A case of 'wrong place, wrong time', Levinson odd little film is, though not without faults, surprisingly forward thinking about the desensitisation of youth and the dehumanisation of war. Today, that issue is much the rage (how often have we heard COD being called Propaganda/Army Porn or the use of drones), and in a post Columbine world, the idea of a youth perverted by the lack of distinguishing fantasy from reality is very potent, and one feels that 'Toys' would've been better served coming out now.
What's more, this also qualifies as one of the oddest studio films ever; from the Rene Magritte-centric production design to the interesting mix of actors here, though they all fit their roles well. The late Williams is very much the star of the show, and the child-like, jokey nature of this character fits him like a glove. Cusack as his doll-like sister also does well, giving the role a very youthful, almost eternally naive, quality. Joining them is the always superb Gambon as the pompous and crusty General, and he's having quite the ball in the role, and even Cool J as his son isn't half bad either, and actually has some good comic timing, especially given how meticulous his character is about proper military procedures.
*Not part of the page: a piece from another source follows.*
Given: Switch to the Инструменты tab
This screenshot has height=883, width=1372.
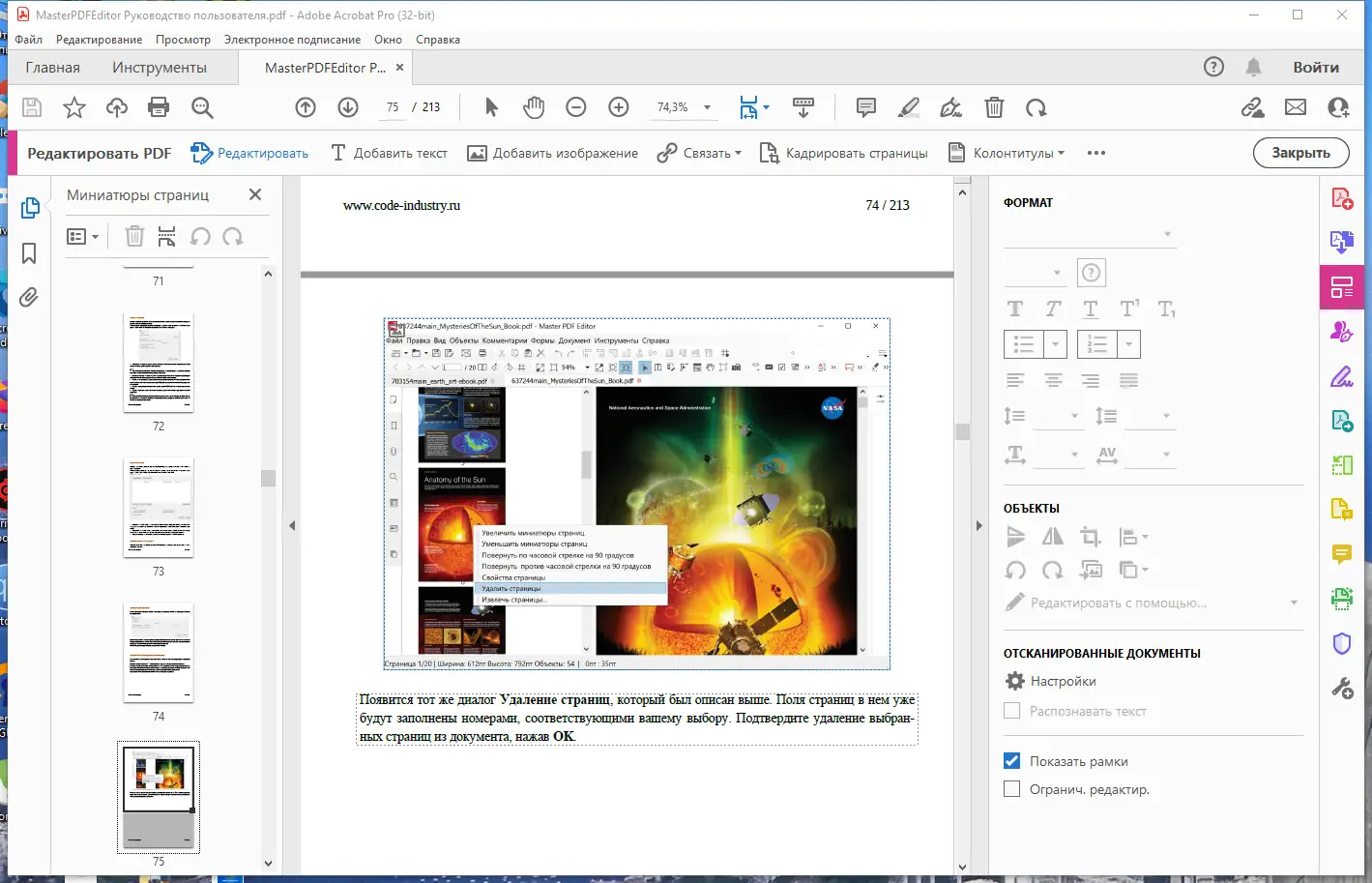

We even have Yeardley Smith and Jamie Foxx in small background roles.
However, some tonal indecisions, such as going from the dark subject matter to Williams' ad libs and wacky sight gags like a literal smoking jacket or fake vomit recipes, and a laggy climax involving a rather drawn out toy war do deflate things. In fact, that sums up why I believe the film's rep is so uncertain among critics and audiences; who is the target audience of the film? Is it an anti- war/protect our youth's innocence message for adults, or a quirky, oddball adventure for kids? It's like Levinson wants a live-action Ghibli film, but that careful blend of childhood magic and adult themes is off, making for an uneven, though still oddly fascinating, viewing experience.
Honestly, 'Toys' is worth seeing once as a ambitious novelty. It's such an odd mix of ideas, stories and even practices that there is really no movie like it out there, and it's sort of interesting seeing where it'll go or what it'll do next. Sometimes, a unique misfire is better than mediocre success.